Training Principles 7 min read
Rep Ranges: Strength vs. Hypertrophy vs. Endurance
The "hypertrophy rep range" of 8-12 reps is a useful guideline, but research shows muscle can be built across a wide spectrum of rep ranges — provided sets are taken close to failure.
Key Points
1-5 reps: best for maximal strength development. High mechanical tension, requires longer rest (3-5 min)
6-12 reps: the "sweet spot" for most lifters. Balances tension, metabolic stress, and time efficiency
12-30 reps: can build muscle equally well IF taken close to failure, but becomes increasingly uncomfortable and time-consuming (Schoenfeld et al., 2021)
Practical approach: do most of your work in the 6-12 range, use heavy (1-5) work for strength, and higher reps (12-20) for isolation and accessory work
Takeaway
Use a variety of rep ranges throughout your program. Don't overthink it — proximity to failure matters more than the exact number of reps.
Recovery 9 min read
Recovery: Deloads, Sleep, and Why More Isn't Better
You don't grow in the gym — you grow while recovering from what you did in the gym. Recovery is where adaptation happens, and shortchanging it is one of the biggest mistakes in training.
Key Points
Sleep is the most anabolic thing you can do. Aim for 7-9 hours. Sleep restriction impairs muscle protein synthesis and increases cortisol (Dattilo et al., 2011)

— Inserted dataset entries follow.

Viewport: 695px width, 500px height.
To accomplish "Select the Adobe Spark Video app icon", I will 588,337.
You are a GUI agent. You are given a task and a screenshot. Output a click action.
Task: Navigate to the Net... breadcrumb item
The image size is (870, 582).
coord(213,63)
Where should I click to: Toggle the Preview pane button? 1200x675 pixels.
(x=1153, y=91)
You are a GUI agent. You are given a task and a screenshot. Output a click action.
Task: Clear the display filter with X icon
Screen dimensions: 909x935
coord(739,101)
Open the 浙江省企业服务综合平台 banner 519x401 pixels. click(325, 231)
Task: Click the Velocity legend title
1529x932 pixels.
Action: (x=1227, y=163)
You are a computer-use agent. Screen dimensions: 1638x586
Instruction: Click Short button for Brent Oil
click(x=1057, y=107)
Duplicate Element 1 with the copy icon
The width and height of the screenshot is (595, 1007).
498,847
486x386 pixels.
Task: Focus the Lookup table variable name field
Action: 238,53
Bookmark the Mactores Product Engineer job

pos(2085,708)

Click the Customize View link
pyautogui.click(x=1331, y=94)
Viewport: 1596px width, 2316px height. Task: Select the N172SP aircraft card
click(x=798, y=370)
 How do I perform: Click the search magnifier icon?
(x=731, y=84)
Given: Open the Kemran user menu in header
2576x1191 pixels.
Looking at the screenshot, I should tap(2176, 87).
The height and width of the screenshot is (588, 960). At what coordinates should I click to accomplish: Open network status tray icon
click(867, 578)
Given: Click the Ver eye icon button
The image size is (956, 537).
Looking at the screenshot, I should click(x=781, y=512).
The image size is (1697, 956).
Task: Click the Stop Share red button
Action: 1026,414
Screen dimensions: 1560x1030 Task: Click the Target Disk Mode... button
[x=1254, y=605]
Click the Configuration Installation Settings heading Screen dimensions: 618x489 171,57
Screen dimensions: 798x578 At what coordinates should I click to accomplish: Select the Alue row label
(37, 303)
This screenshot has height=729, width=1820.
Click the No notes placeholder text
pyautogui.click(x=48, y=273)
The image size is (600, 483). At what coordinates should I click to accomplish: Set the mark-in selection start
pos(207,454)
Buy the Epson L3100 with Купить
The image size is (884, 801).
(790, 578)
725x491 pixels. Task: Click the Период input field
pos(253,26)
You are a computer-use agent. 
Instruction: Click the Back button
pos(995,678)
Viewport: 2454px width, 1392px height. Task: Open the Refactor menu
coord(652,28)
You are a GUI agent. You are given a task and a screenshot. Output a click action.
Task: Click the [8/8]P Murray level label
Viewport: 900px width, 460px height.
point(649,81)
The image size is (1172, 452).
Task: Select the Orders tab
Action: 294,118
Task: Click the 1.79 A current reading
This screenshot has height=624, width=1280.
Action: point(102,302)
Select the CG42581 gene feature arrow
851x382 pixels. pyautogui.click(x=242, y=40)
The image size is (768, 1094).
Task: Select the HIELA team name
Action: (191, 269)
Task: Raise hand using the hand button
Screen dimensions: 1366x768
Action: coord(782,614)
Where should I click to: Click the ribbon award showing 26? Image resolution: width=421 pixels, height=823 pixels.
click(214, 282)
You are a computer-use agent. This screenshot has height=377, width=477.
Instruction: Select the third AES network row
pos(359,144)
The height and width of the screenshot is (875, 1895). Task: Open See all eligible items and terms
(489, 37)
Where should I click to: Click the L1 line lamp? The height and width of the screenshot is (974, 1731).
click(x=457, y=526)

Deload every 4-6 weeks by reducing volume by 40-60% while maintaining intensity. This allows accumulated fatigue to dissipate
Overtraining is real but rare — what most people experience is under-recovery from poor sleep, nutrition, or life stress
Active recovery (walking, light movement) outperforms complete rest for reducing soreness
If your performance is declining across multiple sessions, you likely need more recovery, not more training
Takeaway
Plan your deloads proactively rather than waiting until you feel broken. And prioritize sleep above all else.
Programming 8 min read
Training Frequency: Bro Split vs. PPL vs. Full Body
How often you train each muscle matters, but probably less than you think. What matters most is total weekly volume and effort — the split is mostly a matter of logistics and preference.
Key Points
A meta-analysis by Schoenfeld et al. (2016) found that training each muscle 2x per week led to superior hypertrophy compared to 1x per week
Training 3x per week per muscle doesn't appear to offer additional benefit for most people (assuming equal total volume)
Bro splits (1x/week per muscle) can work but require very high volume per session, which may impair performance
PPL (Push/Pull/Legs) and Upper/Lower splits naturally hit each muscle 2x/week and are practical for most schedules
Full body 3x/week is excellent for beginners and those with limited training days
Takeaway
Pick a split that lets you train each muscle group at least twice per week and fits your schedule. Consistency beats optimization.
Practical Tips 6 min read
How to Track Progress (Beyond the Scale)
If you're only using the scale to measure progress, you're missing the full picture. Body weight fluctuates daily for reasons that have nothing to do with fat or muscle. Here's how to track effectively.
Key Points
Track workout performance first: are your lifts going up over time? More weight or reps = progress, regardless of what the scale says
Use weekly weight averages, not daily weigh-ins. Body weight can fluctuate 1-3 kg day to day from water, food, and sodium
Take progress photos every 2-4 weeks in consistent lighting and conditions — they show changes that the scale misses
Track body measurements (waist, chest, arms, legs) monthly. These tell you WHERE changes are happening
RPE tracking helps monitor fatigue: if the same weight feels harder, you may need more recovery
Takeaway
The best measure of progress is gym performance. If you're consistently getting stronger, you're on the right track.